* Exercise prompt: The whole listing is to be retyped exactly as it appears.
"""
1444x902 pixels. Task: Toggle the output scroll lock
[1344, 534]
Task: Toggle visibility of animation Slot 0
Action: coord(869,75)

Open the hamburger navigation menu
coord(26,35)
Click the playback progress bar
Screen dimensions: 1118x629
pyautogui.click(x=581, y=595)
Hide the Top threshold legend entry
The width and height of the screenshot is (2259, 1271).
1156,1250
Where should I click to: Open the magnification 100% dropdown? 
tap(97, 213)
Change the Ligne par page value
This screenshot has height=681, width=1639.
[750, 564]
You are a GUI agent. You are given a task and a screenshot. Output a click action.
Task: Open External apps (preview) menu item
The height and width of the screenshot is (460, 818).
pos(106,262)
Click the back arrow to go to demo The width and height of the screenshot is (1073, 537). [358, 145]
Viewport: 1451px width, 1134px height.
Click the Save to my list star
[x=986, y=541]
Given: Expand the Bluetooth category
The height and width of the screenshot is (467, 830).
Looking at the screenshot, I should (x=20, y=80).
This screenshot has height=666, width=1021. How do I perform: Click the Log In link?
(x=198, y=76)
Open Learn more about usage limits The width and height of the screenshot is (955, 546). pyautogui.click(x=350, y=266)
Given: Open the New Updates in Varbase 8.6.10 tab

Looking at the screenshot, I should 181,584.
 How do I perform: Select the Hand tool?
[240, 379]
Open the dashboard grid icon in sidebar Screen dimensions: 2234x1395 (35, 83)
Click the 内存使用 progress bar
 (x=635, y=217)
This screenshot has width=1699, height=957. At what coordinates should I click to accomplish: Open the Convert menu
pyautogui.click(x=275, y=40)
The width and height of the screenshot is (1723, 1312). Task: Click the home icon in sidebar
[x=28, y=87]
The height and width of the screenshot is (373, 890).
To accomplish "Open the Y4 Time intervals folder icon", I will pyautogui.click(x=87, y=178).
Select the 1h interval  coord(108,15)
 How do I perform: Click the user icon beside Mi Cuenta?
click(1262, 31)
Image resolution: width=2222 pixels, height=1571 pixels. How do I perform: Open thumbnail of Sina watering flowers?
"""
* Your response:
1444x902 pixels. Task: Toggle the output scroll lock
[1344, 534]
Task: Toggle visibility of animation Slot 0
Action: coord(869,75)

Open the hamburger navigation menu
coord(26,35)
Click the playback progress bar
Screen dimensions: 1118x629
pyautogui.click(x=581, y=595)
Hide the Top threshold legend entry
The width and height of the screenshot is (2259, 1271).
1156,1250
Where should I click to: Open the magnification 100% dropdown? 
tap(97, 213)
Change the Ligne par page value
This screenshot has height=681, width=1639.
[750, 564]
You are a GUI agent. You are given a task and a screenshot. Output a click action.
Task: Open External apps (preview) menu item
The height and width of the screenshot is (460, 818).
pos(106,262)
Click the back arrow to go to demo The width and height of the screenshot is (1073, 537). [358, 145]
Viewport: 1451px width, 1134px height.
Click the Save to my list star
[x=986, y=541]
Given: Expand the Bluetooth category
The height and width of the screenshot is (467, 830).
Looking at the screenshot, I should (x=20, y=80).
This screenshot has height=666, width=1021. How do I perform: Click the Log In link?
(x=198, y=76)
Open Learn more about usage limits The width and height of the screenshot is (955, 546). pyautogui.click(x=350, y=266)
Given: Open the New Updates in Varbase 8.6.10 tab

Looking at the screenshot, I should 181,584.
 How do I perform: Select the Hand tool?
[240, 379]
Open the dashboard grid icon in sidebar Screen dimensions: 2234x1395 (35, 83)
Click the 内存使用 progress bar
 (x=635, y=217)
This screenshot has width=1699, height=957. At what coordinates should I click to accomplish: Open the Convert menu
pyautogui.click(x=275, y=40)
The width and height of the screenshot is (1723, 1312). Task: Click the home icon in sidebar
[x=28, y=87]
The height and width of the screenshot is (373, 890).
To accomplish "Open the Y4 Time intervals folder icon", I will pyautogui.click(x=87, y=178).
Select the 1h interval  coord(108,15)
 How do I perform: Click the user icon beside Mi Cuenta?
click(1262, 31)
Image resolution: width=2222 pixels, height=1571 pixels. How do I perform: Open thumbnail of Sina watering flowers?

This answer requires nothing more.